Per gli escursionisti è una tradizione: sedersi al fianco della targa e della Madonnina del Menegosa, una volta raggiunte le cime, tutte e quattro, 1356 metri sul livello del mare che una gamba buona può percorrere. L’altro giorno le gambe allenate di un’escursionista cremonese che bazzica spesso nelle vallate piacentine sono arrivate in vetta: lì l’amara sorpresa di non trovare più la targa. Sparita. Volatilizzata nel nulla. In settembre era ancora al suo posto. Due mesi dopo è rimasta la statua della Madonna, ma della targa non c’è più traccia.

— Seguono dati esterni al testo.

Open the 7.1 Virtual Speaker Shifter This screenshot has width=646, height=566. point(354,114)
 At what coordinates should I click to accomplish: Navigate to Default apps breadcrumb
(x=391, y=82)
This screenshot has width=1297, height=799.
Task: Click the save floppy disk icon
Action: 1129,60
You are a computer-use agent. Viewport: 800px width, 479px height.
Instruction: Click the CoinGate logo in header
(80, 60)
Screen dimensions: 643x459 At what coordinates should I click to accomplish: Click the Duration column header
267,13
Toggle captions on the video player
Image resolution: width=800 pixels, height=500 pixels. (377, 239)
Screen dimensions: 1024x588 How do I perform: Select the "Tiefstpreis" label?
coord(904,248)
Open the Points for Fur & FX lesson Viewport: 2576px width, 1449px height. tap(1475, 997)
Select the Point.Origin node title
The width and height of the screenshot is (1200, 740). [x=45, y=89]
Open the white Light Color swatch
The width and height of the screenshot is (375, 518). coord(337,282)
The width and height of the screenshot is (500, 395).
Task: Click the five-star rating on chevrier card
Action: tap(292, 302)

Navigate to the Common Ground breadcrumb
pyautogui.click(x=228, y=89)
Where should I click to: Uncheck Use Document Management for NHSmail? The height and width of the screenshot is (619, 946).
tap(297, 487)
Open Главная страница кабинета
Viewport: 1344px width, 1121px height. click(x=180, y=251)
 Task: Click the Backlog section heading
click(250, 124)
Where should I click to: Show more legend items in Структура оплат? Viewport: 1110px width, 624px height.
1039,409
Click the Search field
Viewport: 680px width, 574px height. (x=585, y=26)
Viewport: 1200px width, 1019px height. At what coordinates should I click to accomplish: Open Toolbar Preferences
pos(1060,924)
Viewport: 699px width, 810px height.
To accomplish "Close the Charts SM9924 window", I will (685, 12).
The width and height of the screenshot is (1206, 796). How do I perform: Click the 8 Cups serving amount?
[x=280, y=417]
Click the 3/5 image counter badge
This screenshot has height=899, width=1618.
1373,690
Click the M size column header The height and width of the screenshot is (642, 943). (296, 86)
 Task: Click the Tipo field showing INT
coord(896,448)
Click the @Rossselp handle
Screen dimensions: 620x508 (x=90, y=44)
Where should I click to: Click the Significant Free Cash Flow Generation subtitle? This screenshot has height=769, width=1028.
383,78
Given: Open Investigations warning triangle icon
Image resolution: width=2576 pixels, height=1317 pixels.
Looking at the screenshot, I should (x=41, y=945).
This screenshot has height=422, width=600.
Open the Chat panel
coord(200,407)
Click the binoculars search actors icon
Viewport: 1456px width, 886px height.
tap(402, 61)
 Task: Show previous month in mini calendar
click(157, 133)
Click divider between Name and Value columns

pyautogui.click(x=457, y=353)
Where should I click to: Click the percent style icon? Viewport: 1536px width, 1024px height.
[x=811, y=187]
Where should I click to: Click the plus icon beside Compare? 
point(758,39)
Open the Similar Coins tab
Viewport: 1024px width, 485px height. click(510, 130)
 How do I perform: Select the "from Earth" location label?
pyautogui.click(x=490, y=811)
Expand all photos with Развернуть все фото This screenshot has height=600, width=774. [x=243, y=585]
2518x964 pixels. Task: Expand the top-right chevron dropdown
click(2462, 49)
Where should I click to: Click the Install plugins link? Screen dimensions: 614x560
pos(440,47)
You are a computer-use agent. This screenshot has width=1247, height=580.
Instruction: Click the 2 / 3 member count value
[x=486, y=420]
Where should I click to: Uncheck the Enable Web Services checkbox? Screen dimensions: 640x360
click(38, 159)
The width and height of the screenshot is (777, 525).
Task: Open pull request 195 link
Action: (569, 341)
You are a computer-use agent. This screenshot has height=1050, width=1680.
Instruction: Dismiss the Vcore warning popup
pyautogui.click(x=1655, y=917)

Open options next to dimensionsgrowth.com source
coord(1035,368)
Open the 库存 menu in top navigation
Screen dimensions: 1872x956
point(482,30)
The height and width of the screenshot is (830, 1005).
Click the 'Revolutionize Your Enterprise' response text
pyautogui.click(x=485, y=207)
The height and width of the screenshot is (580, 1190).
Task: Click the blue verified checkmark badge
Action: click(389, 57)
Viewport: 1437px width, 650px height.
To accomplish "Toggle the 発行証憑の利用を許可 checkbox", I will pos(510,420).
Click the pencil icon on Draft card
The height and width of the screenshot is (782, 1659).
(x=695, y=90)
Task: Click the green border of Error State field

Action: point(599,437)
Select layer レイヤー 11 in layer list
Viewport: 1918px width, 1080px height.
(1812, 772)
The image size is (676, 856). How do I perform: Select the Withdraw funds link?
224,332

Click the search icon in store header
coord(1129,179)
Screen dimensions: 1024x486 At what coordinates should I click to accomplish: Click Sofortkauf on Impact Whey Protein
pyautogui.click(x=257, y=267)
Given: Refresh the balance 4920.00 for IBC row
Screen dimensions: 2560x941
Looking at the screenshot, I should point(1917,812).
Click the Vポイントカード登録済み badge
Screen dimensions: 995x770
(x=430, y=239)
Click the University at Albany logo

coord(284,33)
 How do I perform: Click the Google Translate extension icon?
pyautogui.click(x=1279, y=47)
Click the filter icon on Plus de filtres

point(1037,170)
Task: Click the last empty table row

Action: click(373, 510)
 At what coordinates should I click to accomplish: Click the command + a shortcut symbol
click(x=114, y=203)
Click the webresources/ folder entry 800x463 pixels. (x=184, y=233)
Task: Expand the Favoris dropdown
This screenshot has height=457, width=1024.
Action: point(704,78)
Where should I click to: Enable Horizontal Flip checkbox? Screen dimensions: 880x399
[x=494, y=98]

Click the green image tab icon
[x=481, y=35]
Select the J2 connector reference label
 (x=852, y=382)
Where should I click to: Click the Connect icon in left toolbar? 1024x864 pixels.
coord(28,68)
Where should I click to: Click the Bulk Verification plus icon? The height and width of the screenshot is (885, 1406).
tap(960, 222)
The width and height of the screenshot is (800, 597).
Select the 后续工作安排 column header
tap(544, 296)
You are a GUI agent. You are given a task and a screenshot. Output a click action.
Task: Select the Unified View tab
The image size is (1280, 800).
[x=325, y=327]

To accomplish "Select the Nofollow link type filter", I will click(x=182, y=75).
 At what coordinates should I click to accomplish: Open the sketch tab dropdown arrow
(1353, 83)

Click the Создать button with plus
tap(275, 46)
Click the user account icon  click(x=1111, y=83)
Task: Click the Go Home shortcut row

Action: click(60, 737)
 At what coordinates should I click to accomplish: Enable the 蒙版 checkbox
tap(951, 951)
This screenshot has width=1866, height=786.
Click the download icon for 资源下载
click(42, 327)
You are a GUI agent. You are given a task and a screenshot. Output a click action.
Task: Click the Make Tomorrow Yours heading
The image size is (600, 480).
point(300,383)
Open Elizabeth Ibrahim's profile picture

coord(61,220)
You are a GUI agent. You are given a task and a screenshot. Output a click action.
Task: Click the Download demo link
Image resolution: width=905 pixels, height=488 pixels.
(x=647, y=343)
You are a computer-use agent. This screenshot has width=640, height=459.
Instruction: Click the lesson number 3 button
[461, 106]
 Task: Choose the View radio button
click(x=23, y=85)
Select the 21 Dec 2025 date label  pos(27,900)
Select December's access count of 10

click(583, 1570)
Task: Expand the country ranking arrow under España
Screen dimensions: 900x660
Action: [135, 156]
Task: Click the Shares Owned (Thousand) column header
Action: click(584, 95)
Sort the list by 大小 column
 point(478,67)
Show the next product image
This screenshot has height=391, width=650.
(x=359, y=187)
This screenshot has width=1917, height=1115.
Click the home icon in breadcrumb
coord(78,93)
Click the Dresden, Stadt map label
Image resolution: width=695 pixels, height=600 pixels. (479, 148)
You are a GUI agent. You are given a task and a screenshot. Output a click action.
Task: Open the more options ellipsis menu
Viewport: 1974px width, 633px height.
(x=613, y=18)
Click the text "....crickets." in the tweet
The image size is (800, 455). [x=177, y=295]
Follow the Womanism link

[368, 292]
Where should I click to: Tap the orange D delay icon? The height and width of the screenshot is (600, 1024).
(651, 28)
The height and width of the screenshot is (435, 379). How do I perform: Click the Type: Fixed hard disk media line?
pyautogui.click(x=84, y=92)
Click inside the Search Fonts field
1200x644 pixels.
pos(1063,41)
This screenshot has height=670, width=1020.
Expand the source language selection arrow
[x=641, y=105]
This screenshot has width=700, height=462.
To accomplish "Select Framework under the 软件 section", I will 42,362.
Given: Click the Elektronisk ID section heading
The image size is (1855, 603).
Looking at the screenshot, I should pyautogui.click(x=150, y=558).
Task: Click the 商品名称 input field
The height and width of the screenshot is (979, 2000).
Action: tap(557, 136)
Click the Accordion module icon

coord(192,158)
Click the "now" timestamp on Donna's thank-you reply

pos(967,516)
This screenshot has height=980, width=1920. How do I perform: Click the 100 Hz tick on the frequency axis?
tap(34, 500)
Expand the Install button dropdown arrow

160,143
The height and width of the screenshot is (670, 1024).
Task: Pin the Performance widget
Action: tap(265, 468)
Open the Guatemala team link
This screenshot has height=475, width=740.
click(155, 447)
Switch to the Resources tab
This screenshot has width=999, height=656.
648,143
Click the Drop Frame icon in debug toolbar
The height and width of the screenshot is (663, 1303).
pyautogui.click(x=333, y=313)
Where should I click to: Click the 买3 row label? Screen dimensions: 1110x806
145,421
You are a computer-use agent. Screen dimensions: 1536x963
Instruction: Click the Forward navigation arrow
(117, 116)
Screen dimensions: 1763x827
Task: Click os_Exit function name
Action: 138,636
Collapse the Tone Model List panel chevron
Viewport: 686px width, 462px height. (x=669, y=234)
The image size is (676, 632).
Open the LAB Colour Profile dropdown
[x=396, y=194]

Restano le fotografie, tante, che gli escursionisti arrivati sul Menegosa scattavano alla targa: incise sulla pietra le parole “Che sia vento di pace il vento che fa sventolare questa bandiera bianca, bianca senza colori dell’odio, del razzismo e dell’indifferenza”. Era stata posizionata diversi anni fa dal parroco di Groppallo, don Gianrico Fornasari, come ricorda anche il sacrestano Pierluigi Poggioli: “Eravamo andati molti anni fa, saranno una ventina – spiega – era l’ultima domenica d’agosto e abbiamo portato la Madonnina e la targa: la Madonnina c’era anche prima, solo che era stata vandalizzata”.
In realtà gli atti vandalici, anche sui sentieri dei nostri Appennini, non sono poi così rari: la conferma arriva anche dal Cai di Piacenza. “Capita di frequente di trovare danneggiamenti ai cartelli sui sentieri – spiega il presidente Claudio Faimali – a volte si capisce che sono vandalismi fatti approfittando del fatto che alcuni percorsi sono poco frequentati”.
Al Cai tuttavia della scomparsa della targa del Menegosa non è arrivata notizia. Anche al Comune di Morfasso nessuna segnalazione è arrivata, come conferma il sindaco Paolo Calestani.